- [Written problem] Please rewrite the records starting with the line that contains "You are a GUI" and going on through the line that contains "pos(1044,851)", swapping "Contact point" for "Contact details" and leaving everything else unchanged.

- [Given data]
============

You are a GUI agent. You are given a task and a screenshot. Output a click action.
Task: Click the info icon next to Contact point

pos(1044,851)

============

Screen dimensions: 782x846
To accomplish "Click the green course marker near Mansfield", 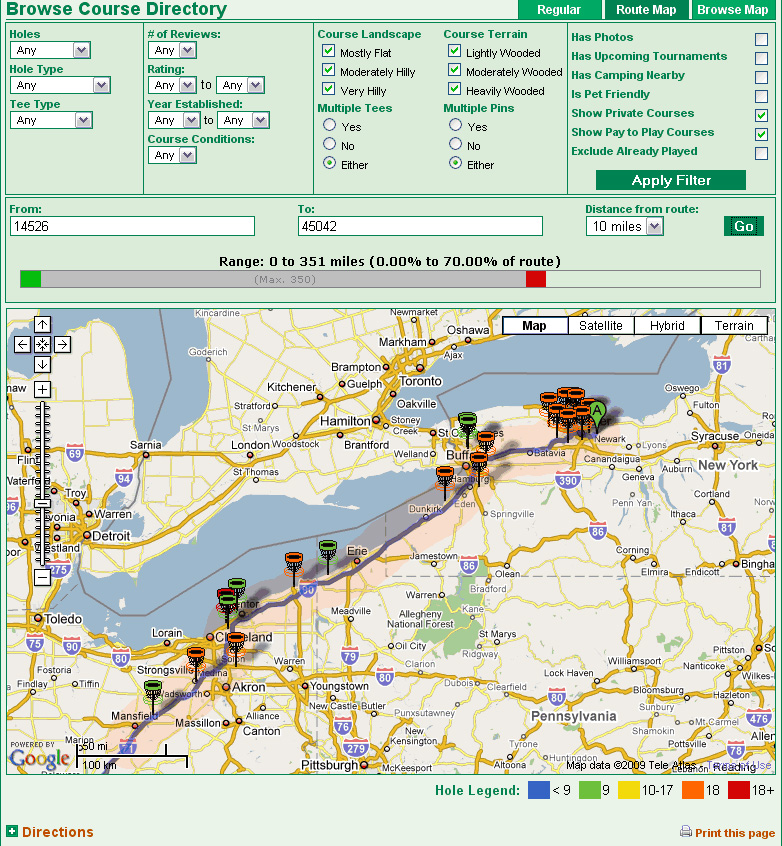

============

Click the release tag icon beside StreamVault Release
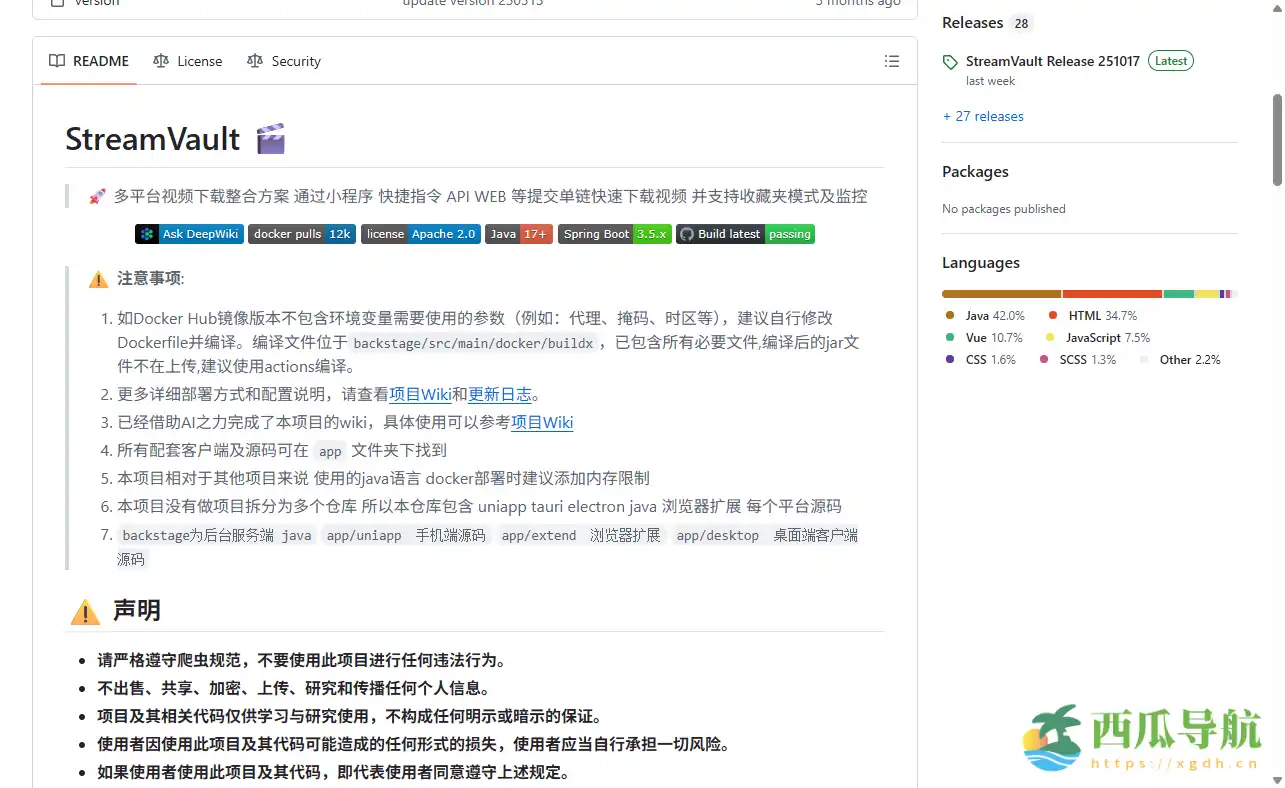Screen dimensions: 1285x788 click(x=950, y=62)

============

- [Task output]
You are a GUI agent. You are given a task and a screenshot. Output a click action.
Task: Click the info icon next to Contact details

pos(1044,851)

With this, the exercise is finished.